About Barts really being VLIW4.. I guess that AMD just wanted to save the thunder for the Cayman cards that still disappointed the expectations of most AMD fans. I just remembered that the DP (double precision, FP16) capability was left out of Barts cards, so it's harder to prove whether it's really VLIW4 instead of VLIW5, but come on, just look at the numbers. Why is the 6790 only 2-3% slower than the 5830 that has 40% more shaders and TMU's while the rest of the specifications are practically identical, if both are indeed VLIW5-based?

___________________

But is it just a conspiracy theory? Let's look at the 5830 again..

Why is it actually slower than the 4890 in DX9/10 games if:

The 5830 has 40% more shaders, 40% more TMU's, 32% more GFLOPs output, 32% more texels per second..
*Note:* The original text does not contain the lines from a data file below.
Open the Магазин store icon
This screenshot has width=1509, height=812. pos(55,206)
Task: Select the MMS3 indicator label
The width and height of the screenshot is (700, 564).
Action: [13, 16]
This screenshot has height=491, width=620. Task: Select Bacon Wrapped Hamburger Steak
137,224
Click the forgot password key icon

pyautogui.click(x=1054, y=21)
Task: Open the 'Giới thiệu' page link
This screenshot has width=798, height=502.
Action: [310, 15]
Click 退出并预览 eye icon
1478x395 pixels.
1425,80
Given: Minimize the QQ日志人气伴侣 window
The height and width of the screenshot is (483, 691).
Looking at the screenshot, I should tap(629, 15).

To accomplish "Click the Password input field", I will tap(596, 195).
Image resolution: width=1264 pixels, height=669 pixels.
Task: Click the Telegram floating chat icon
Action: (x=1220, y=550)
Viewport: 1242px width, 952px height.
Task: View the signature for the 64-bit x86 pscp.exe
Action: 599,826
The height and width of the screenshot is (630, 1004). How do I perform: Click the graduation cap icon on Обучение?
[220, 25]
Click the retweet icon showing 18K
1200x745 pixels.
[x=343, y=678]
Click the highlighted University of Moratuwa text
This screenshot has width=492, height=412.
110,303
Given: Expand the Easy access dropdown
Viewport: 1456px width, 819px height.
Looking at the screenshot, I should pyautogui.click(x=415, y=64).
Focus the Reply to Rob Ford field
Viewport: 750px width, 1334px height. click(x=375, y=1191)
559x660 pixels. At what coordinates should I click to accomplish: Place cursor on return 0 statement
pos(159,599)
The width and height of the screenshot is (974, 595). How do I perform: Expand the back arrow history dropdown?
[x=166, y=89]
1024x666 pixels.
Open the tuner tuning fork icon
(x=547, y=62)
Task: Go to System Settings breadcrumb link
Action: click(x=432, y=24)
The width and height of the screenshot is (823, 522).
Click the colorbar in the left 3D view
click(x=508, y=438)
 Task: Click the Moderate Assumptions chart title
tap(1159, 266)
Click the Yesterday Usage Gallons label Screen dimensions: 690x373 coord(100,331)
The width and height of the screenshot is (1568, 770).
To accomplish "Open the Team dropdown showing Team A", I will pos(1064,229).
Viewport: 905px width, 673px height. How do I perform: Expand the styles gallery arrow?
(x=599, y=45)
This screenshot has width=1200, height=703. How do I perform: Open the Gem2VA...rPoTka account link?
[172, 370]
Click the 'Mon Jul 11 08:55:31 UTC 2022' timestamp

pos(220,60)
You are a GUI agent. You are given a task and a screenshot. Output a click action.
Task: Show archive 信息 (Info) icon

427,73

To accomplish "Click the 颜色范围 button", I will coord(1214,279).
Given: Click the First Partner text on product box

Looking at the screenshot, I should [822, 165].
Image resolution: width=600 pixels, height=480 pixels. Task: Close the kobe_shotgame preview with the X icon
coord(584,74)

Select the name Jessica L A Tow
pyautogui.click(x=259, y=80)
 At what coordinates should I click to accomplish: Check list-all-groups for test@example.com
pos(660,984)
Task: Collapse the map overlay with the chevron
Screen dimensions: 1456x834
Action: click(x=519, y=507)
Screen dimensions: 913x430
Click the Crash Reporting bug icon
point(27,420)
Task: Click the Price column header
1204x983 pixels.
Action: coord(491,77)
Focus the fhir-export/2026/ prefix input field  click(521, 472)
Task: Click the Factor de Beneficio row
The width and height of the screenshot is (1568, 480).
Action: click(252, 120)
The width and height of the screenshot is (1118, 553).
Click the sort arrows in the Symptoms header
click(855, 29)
while both have the same number of ROPs and the same "alleged 256-bit bus"? The 5830's memory is actually clocked higher than the 4890.

____________

Ryan Smith posted a reply over at Anandtech comments section of the 6790 review:

Ryan Smith said:
From a graphics point of view it's not possible to separate the performance of the ROPs from memory bandwidth. Color fill, etc are equally impacted by both. To analyze bandwidth you'd have to work from a compute point of view. However with that said I don't have any reason to believe AMD doesn't have a 256-bit; achieving identical performance with half the L2 cache will be harder though.

The words are rather confusing, like as if it's a marketing PR guy trying to defend AMD by saying things that defends the company but does not exactly make clear sense.
1) If it's not possible to separate the performance from a "graphics" rather than "compute" point of view, then should not the performance be linked for all "graphics" point of views (as it is a "graphics" card to begin with)? Even the "compute" applications (FP16 and FP32 analysis at http://www.behardware.com/articles/783-3/preview-radeon-hd-5830.html ) show the card to behave like as if it's 128-bit, so Ryan is only correct in the part where it's not possible to separate the performance of sawed-off halved ROPs from memory bandwidth.
2) Why does Ryan not have any reason to believe.. because AMD said so? If a manufacturer of a LCD panel advertises 1ms G2G response time, but it looks like 16ms, does he still have no reason to believe it's 16ms just because the manufacturer said so?
3) If the L2 cache is cut down in proportion with the castrated shaders/TMUs/ROPs, then it should not affect performance, let alone "harder though".
____________

Just ONE of the many proofs that Barts XT is based on VLIW4 architecture like its HD 6930 cousin:

HD 6930 has 14% more bandwidth than HD 6870, to begin with.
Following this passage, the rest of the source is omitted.